____ DATASET EXTRACT

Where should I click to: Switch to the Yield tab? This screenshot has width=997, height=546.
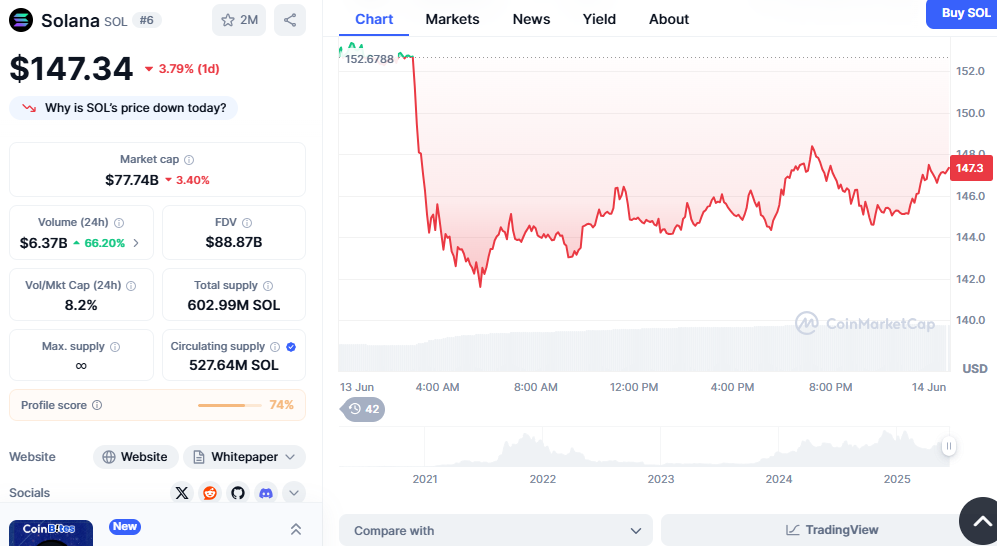[x=599, y=19]
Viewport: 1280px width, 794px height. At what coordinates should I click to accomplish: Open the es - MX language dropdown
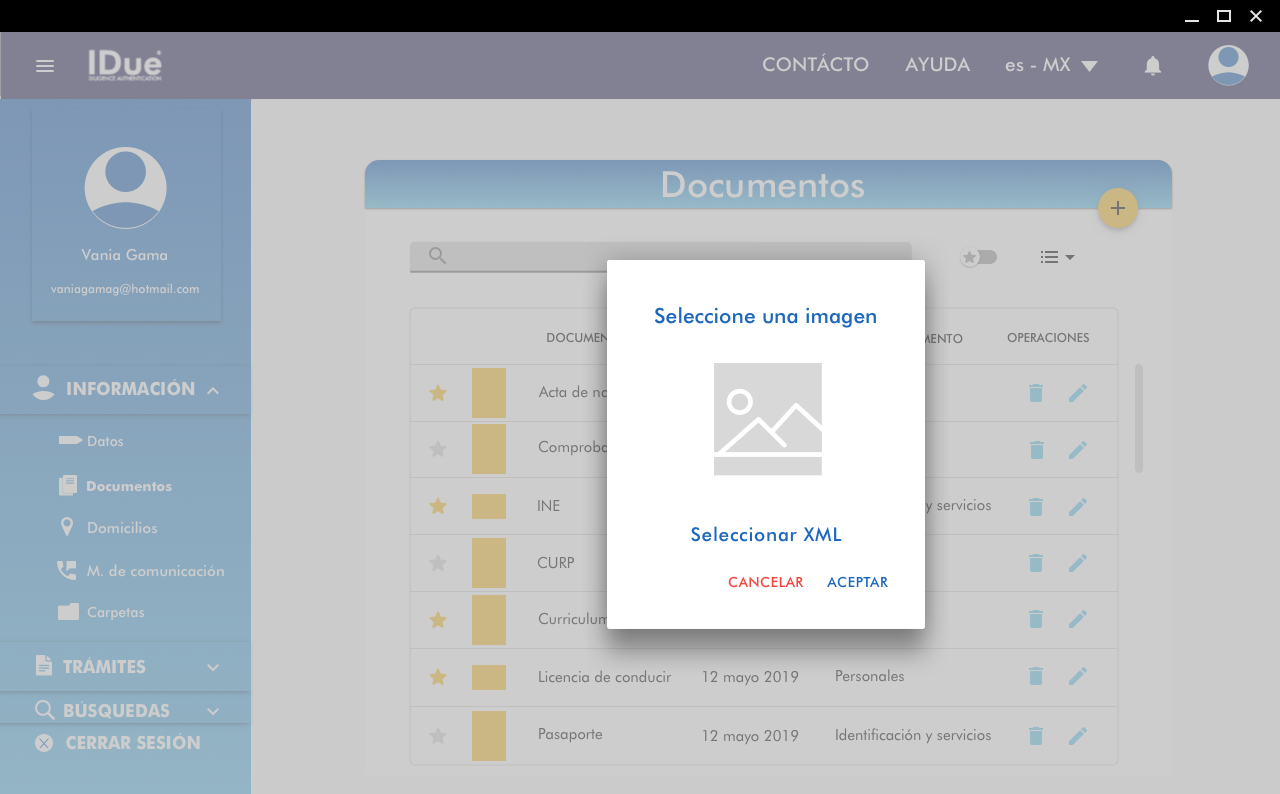[1050, 66]
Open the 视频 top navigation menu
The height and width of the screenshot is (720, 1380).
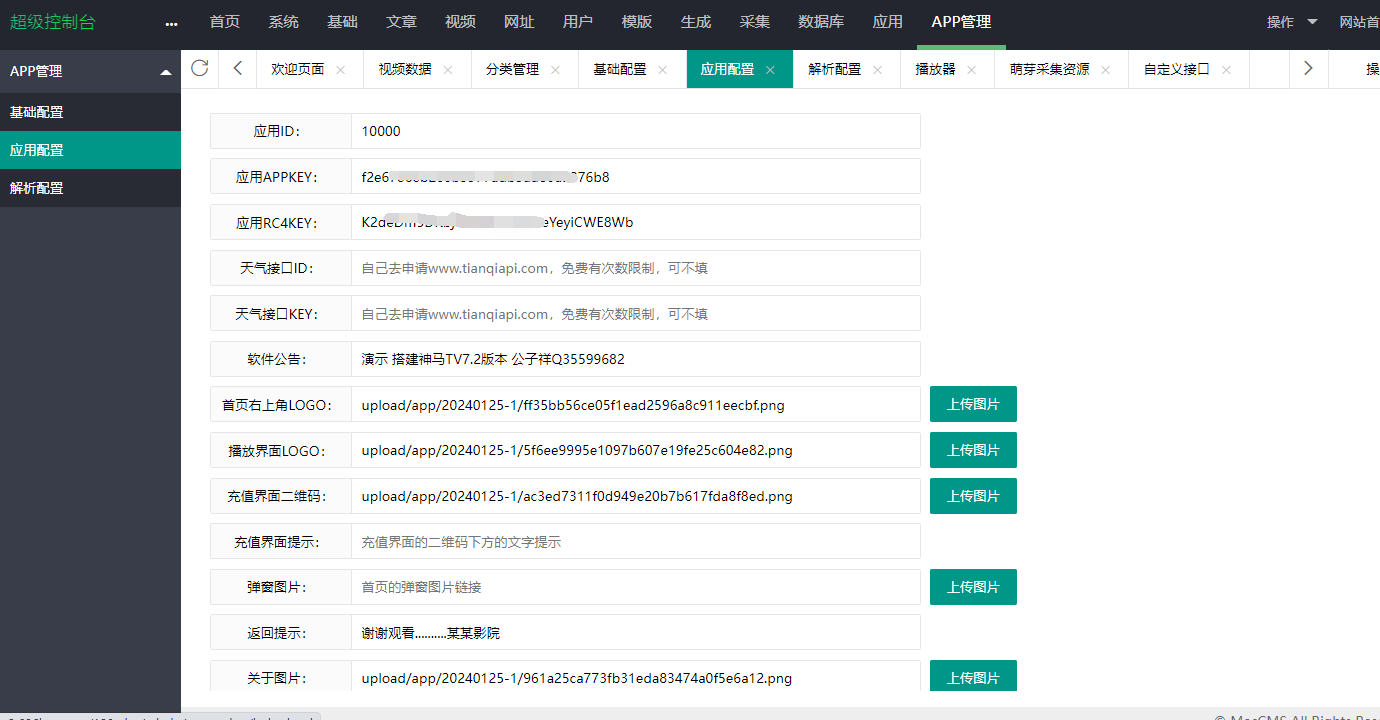tap(460, 22)
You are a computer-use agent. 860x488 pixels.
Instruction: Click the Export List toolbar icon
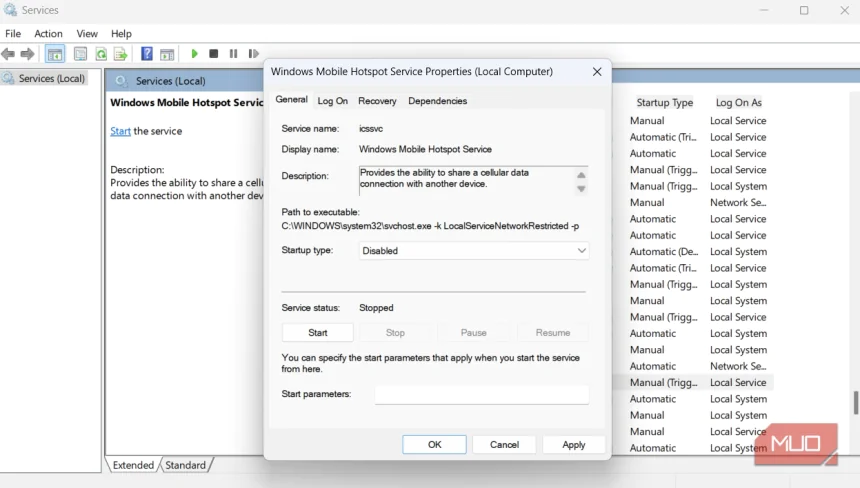(120, 54)

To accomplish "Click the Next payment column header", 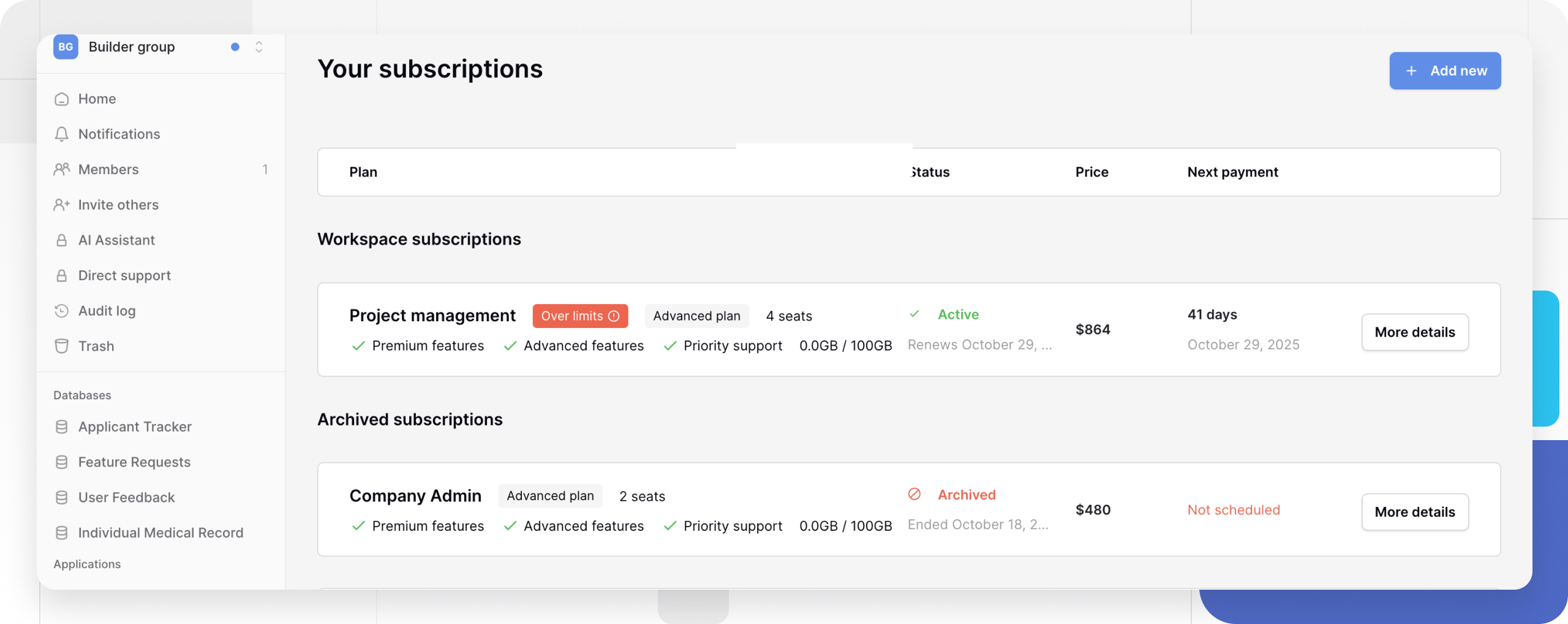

________

→ **DIRECTIONS FOR THIS TASK**:
Final task for the records above: print exactly the lines from the one that contains "You are a computer-use agent. 860x488 pixels." through the last line, both ends included, pictures excluded.

→ **FINISHED TASK**:
You are a computer-use agent. 860x488 pixels.
Instruction: Click the Export List toolbar icon
(120, 54)

To accomplish "Click the Next payment column header", 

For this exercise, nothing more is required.